This list contains only the countries for which job offers have been published in the selected language (e.g., in the French version, only job offers written in French are displayed, and in the English version, only those in English).
As a member of the Unit 42 National Security Team (NATSEC), you will work with a globally distributed team of vulnerability researchers, reverse engineers, and threat intelligence analysts.

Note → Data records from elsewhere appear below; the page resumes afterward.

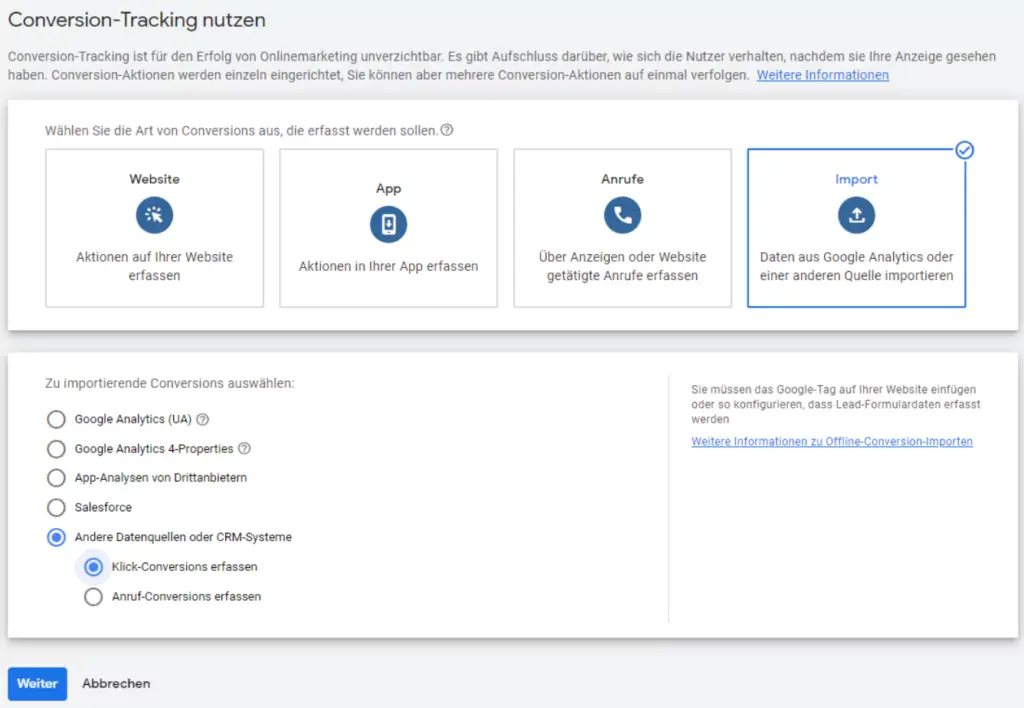Choose Anruf-Conversions erfassen radio button

pyautogui.click(x=93, y=597)
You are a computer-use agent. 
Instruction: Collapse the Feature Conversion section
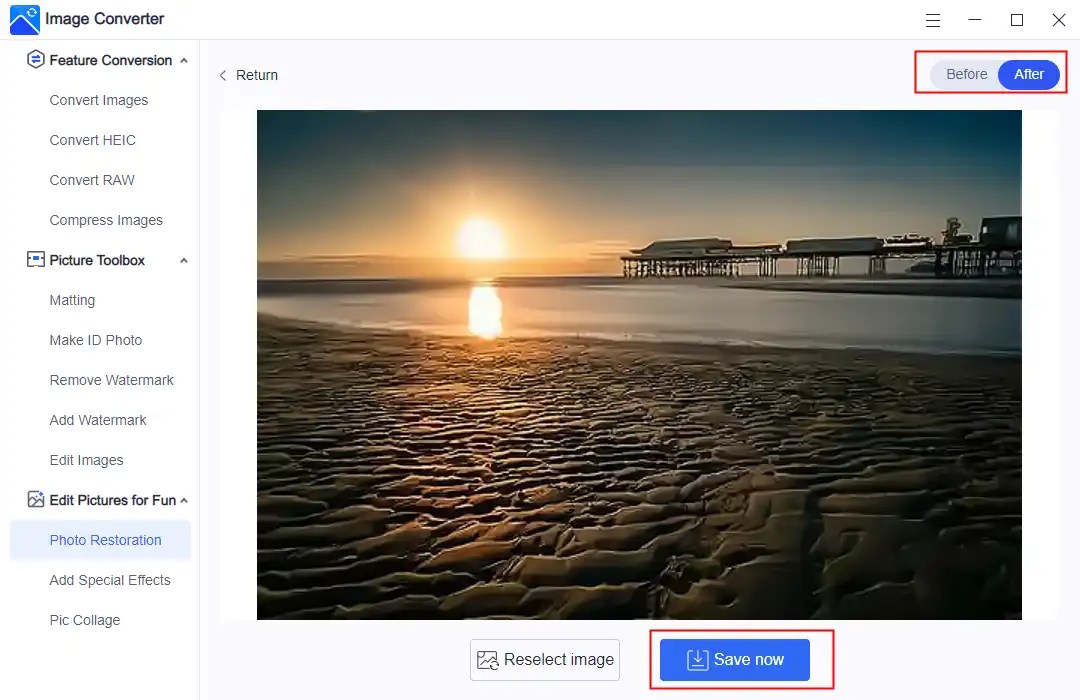tap(183, 60)
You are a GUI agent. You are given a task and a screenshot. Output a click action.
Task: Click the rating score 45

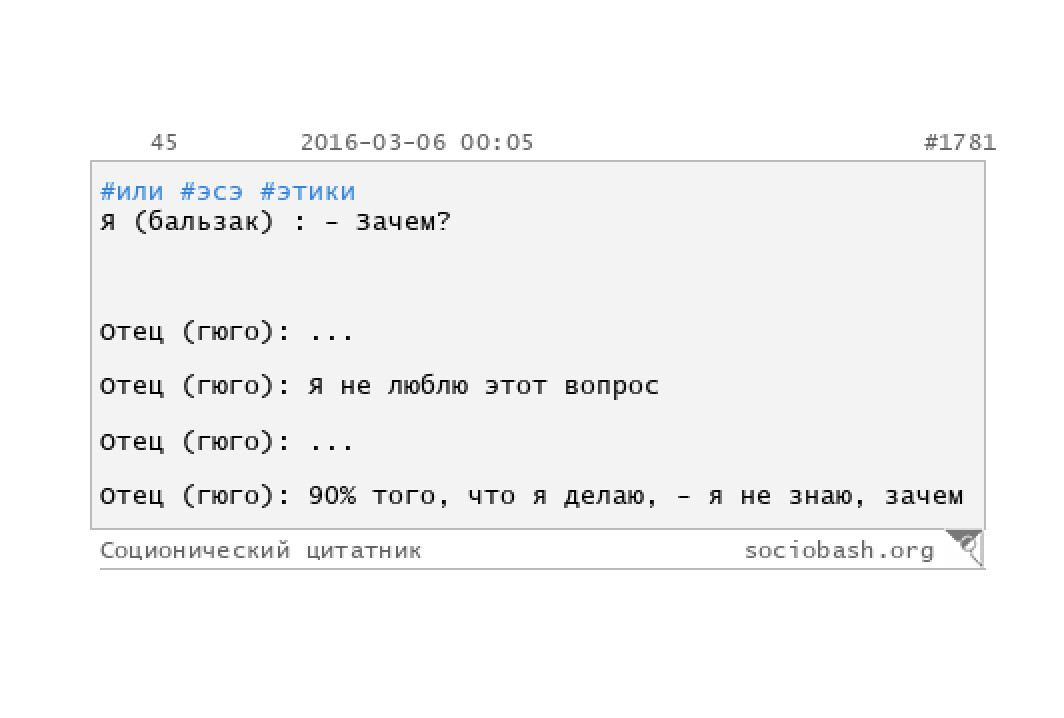pos(164,143)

In this role, you will be embedded within a customer environment, tracking cyber criminals, ransomware groups, and advanced persistent threats to support sensitive customer intelligence requirements and make a significant impact on national security.
Job Responsibility:
Provide timely and actionable intelligence to support customer intelligence requirements
Leverage global datasets (e.g., netflow, malware, passive DNS, geospatial intelligence) to track malicious cyber actors, their infrastructure, and campaigns
Proactively collaborate and exchange information with a global team of threat intelligence analysts to analyze and develop coverage for emerging threats
Develop and present strategic threat assessments tailored to customer needs and intelligence gaps
Communicate effectively with product engineering teams to improve detection efficacy in our ecosystem of products
Challenge existing assumptions by curiously investigating threat actor TTPs to produce unique and predictive intelligence
Simplify complex technical findings into clear, concise reports for a variety of audiences
Requirements:
Active Top Secret Clearance (TS/SCI) with Polygraph
Bachelor of Science/Master of Science in Computer Science, Computer Engineering, or a related field
OR 5+ years of equivalent experience as a cleared cyber threat intelligence analyst
Proficiency in a programming or scripting language such as Python, C, or C++
Strong knowledge of cyber security threat actors, particularly their tactics, techniques, procedures (TTPs), and tooling
Experience leveraging netflow, passive DNS, IP registration, and malware telemetry to form comprehensive threat assessments
U.S. citizenship is required for this position
Must reside within a local commuting distance to Washington, DC, to support on-site requirements
Nice to have:
Experience with large-scale data analysis platforms, such as BigQuery
Familiarity with static and dynamic malware analysis using common industry tools (e.g., IDA Pro, Ghidra, x64dbg)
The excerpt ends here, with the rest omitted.